Goals: Self-Mastery; enduring mental focus; maximize duration and efficiency of studying and research. Develop the ability to direct my attention at will and avoid distracting emotions, behaviors, and people, while maintaining friendships and social connections.


6:30 AM Sit every morning

9:00 AM Swim

10:00 AM GRE study with other students

11:00 AM research until 6 pm or later, if focus is strong.

9:00 PM light yoga, bedtime tea, turn off all electronics beside alarm clock

10:00 PM play recorded sleep-inducing meditation

Sit every time my mind wanders into a habitual process (for instance facebook) that is distracting. My physics studies are part of my practice, so when I become distracted from studying I will sit for 5 minutes in order to check the urge to distract myself.

I will enter this into a Google spreadsheet so that I can track my progress. Must have a method for tracking daily experiences.

developing consistent focus

I find myself unable to focus during times of stress. This is pretty inconvenient, especially when there is an exam coming up that I need to study for.
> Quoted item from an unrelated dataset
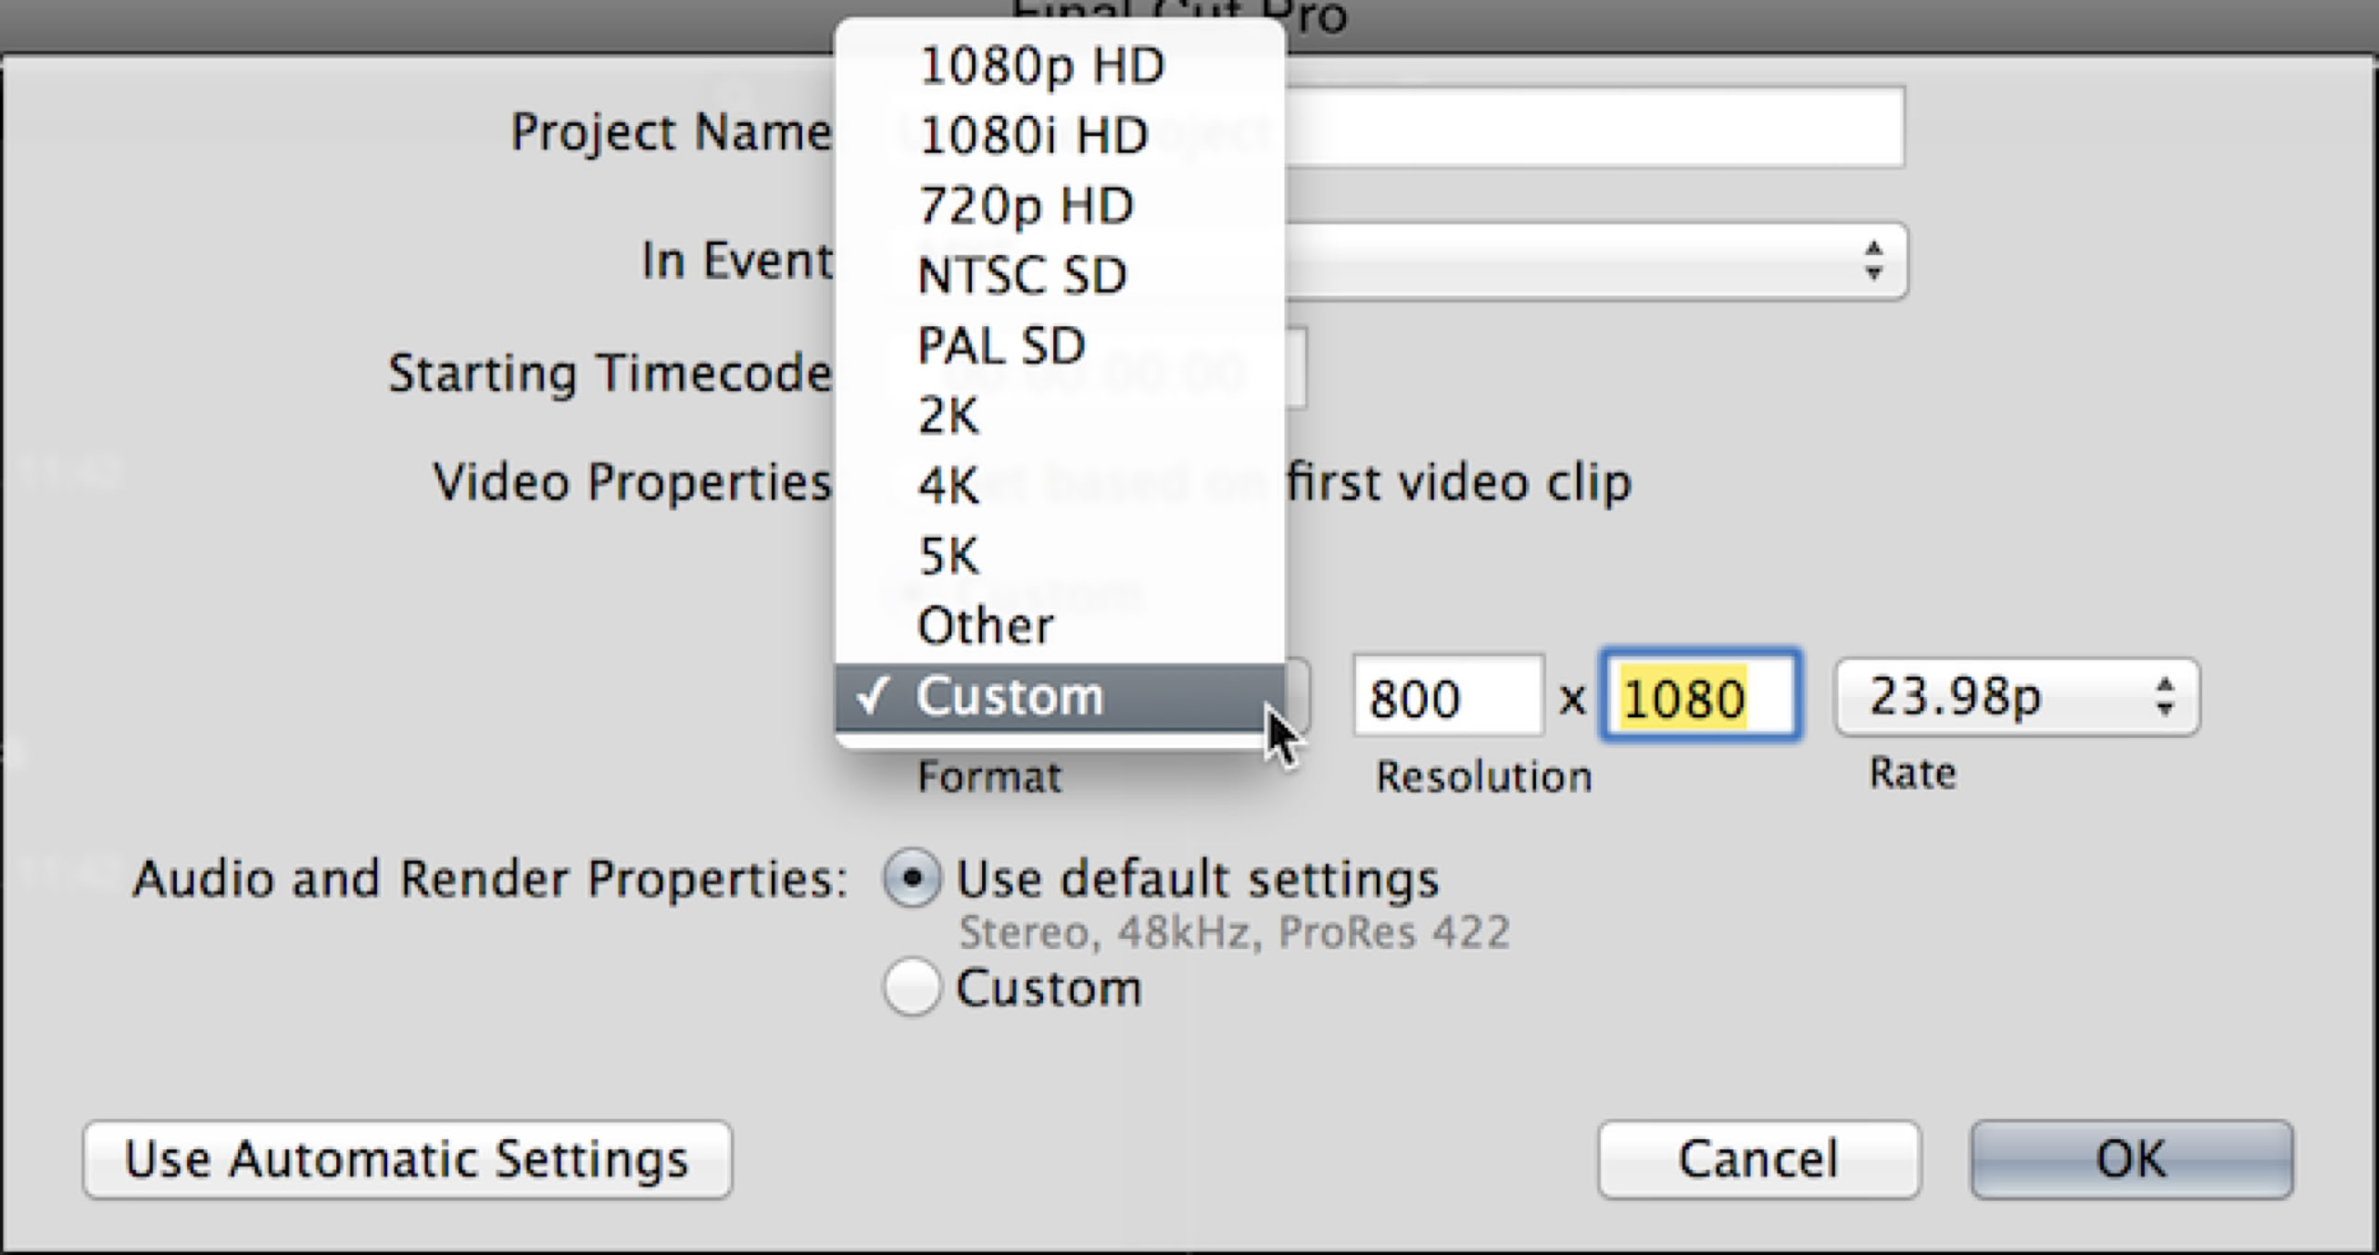
Task: Click the checked Custom format item
Action: (1010, 697)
There is a certain mindset that enables one to overcome this exam anxiety. It is one in which the thought of grades, judgement, and performance are not allowed to enter ones consciousness; instead one has thoughts focused on learning as much as possible about the subject, and mastering every possible bit of material.

With thoughts focused in such a way, exams become opportunities to learn more. In fact, exams that are repetitive become boring and one wants instead to learn new material on exams. Which is good because in Physics, often teachers will put new material (or combinations thereof) on exams that require you to think and learn something from scratch.

This mindset is difficult to develop if your mind is not trained to avoid the pitfalls of self-judgement and comparing your performance with that of others. The self-judgements, comparisons, and performance anxiety interfere with the process of creative insight and deep focus necessary to study physics.

Although I naturally tend towards creative insights and focus, stress and self judgement clouds my thoughts. Meditation training seems to enable me more space and energy to remain creative and objective.

The observations reported in this posting have been developing gradually over the past few years in my mind. Last academic year I unintentionally performed an experiment in which I meditated intensely and consistently the first semester of school and only sporadically the second semester.

In Fall semester, I was sitting at least 3 times per week, for at least 40 minutes per session, plus yoga and meditation in mornings and nights (inconsistently). I also did Zazenkai (day long sittings) once a month. I also meditated for 5 minutes at a time and sometimes longer during the course of the day at school.

In Spring semester, due to a night class, I sat much less frequently–perhaps twice a week, and skipped most of the weekend meditations (including zazenkai’s). I stopped meditating during the day.

Overall, my mood seemed better and my focus more stable during the Fall semester.

In spring, I found myself falling into repetitive habits of distraction and procrastination (checking email/facebook more and in general having less self-control). My mood took a steep dive in mid-spring, to the extent that I decided to go on an extremely low dose of antidepressant. However my depression was a factor in the Fall as well, but perhaps it was more under control due to the consistency of meditation.

Regarding depression, I may be mis-diagnosing myself (since doctors don’t do any diagnosing, this is the only process I have available to me). A recent blood test that I requested was positive for “Hashimoto’s Thyroiditis” which is an immune-induced depletion of thyroid function; I am suffering from hypothyroidism, which results in low energy and other symptoms of depression.

Regardless, I have my life goals to pursue; I hope that meditating can help improve my condition (research says it improves just about all conditions).

With all of this data now in mind, my goal is to develop my meditation practice, as well as optimize my health/fitness, in order to develop stronger and more consistent focus.